» **Görev 1**
Aşağıdaki habere göre Berat Albayrak konuşmasını hangi etkinlikte yaptı?
» **Görev 2**
Aşağıdaki haberin "Connect with us" ile "projesini hazırlıyoruz. dedi." arasındaki kısmını, bu ifadeler de dahil olmak üzere, "megavatlık" yerine "kilovatlık" koyarak yeniden yaz.

Connect with us

Bakan Albayrak: Dünyanın en büyük off-shore rüzgâr projesini hazırlıyoruz

Published

on

Enerji ve Tabii Kaynaklar Bakanı Albayrak, güneş ve rüzgar enerjisinde 1000’er megavatlık YEKA ihaleleri için çalışmalara başlandığını belirterek, “Öncelikle rüzgarda dünyanın en büyük off-shore (denizin üstünde) projesini hazırlıyoruz. dedi.

Enerji ve Tabii Kaynaklar Bakanı Berat Albayrak, 1. Türkiye Enerji ve Maden Forumu’nda yaptığı konuşmada, 2017’nin Türkiye açısından yenilenebilir enerjide “ses getirilen” bir yıl olduğunu söyledi.

Özellikle yeni Yenilenebilir Enerji Kaynak Alanları (YEKA) ihaleleriyle hem rekabetçi fiyatların ortaya çıktığı, Ar-Ge çalışmalarının yapılacağı, hem de yerli üretim ve istihdamı destekleyecek projelerin gerçekleştirildiğini anlatan Albayrak, “Bu yılki YEKA’ları da öyle bir şekilde yapalım ki dünyada başka bir alanda da ses getirsin diye düşünüyoruz.” ifadesini kullandı.

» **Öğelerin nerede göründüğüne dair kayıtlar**
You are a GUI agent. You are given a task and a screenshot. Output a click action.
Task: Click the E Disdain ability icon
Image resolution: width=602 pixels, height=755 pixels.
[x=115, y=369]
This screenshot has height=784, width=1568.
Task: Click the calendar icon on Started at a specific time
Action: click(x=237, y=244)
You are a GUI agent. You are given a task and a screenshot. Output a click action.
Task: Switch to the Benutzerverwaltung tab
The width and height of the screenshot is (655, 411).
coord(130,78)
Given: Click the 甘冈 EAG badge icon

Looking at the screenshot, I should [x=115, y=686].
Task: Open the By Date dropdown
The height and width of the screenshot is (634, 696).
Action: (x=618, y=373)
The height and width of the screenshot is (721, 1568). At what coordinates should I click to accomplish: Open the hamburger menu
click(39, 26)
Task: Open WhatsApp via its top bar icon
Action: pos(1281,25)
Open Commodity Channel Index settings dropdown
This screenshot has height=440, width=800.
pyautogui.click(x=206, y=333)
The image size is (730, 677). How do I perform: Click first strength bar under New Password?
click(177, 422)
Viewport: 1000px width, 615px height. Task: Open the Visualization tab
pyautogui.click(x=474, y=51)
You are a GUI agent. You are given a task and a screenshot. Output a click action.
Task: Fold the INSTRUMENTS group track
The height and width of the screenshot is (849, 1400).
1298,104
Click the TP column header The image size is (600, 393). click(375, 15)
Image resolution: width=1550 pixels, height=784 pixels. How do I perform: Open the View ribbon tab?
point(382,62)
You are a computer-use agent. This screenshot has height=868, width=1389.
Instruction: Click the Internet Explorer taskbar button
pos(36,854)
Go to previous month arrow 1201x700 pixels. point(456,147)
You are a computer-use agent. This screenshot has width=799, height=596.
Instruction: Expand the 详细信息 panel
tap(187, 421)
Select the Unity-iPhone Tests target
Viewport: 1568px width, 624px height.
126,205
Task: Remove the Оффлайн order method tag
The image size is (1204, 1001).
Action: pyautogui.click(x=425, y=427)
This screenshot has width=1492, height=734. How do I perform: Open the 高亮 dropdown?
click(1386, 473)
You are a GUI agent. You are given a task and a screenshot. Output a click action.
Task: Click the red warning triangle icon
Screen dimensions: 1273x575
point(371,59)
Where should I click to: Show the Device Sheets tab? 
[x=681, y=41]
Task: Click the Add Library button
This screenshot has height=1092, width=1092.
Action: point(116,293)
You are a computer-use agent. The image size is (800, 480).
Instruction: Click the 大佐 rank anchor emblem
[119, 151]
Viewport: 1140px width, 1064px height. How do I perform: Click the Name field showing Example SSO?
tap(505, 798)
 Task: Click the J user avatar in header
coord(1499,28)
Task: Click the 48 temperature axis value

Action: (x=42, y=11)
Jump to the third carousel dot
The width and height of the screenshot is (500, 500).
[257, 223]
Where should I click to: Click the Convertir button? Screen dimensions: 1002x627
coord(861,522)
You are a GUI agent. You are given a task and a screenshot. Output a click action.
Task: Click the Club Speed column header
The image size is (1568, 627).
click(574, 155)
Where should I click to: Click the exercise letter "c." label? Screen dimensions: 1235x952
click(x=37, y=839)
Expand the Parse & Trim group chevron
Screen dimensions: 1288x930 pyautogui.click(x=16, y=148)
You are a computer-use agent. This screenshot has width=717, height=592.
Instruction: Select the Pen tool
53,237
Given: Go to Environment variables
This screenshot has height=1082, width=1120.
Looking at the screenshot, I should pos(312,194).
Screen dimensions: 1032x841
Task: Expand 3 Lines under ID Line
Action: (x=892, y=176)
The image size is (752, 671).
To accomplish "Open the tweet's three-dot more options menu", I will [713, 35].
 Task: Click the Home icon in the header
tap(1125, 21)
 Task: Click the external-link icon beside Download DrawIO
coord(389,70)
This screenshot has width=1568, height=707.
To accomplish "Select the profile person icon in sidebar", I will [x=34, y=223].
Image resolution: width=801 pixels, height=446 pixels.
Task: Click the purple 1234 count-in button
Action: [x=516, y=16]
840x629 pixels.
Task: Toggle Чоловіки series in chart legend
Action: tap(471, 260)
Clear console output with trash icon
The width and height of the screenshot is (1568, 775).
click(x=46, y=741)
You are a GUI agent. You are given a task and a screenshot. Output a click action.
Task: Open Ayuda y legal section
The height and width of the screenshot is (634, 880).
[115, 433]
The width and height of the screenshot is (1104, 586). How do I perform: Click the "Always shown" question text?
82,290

» **Çözüm 1**
1. Türkiye Enerji ve Maden Forumu'nda.

» **Çözüm 2**
Connect with us

Bakan Albayrak: Dünyanın en büyük off-shore rüzgâr projesini hazırlıyoruz

Published

on

Enerji ve Tabii Kaynaklar Bakanı Albayrak, güneş ve rüzgar enerjisinde 1000’er kilovatlık YEKA ihaleleri için çalışmalara başlandığını belirterek, “Öncelikle rüzgarda dünyanın en büyük off-shore (denizin üstünde) projesini hazırlıyoruz. dedi.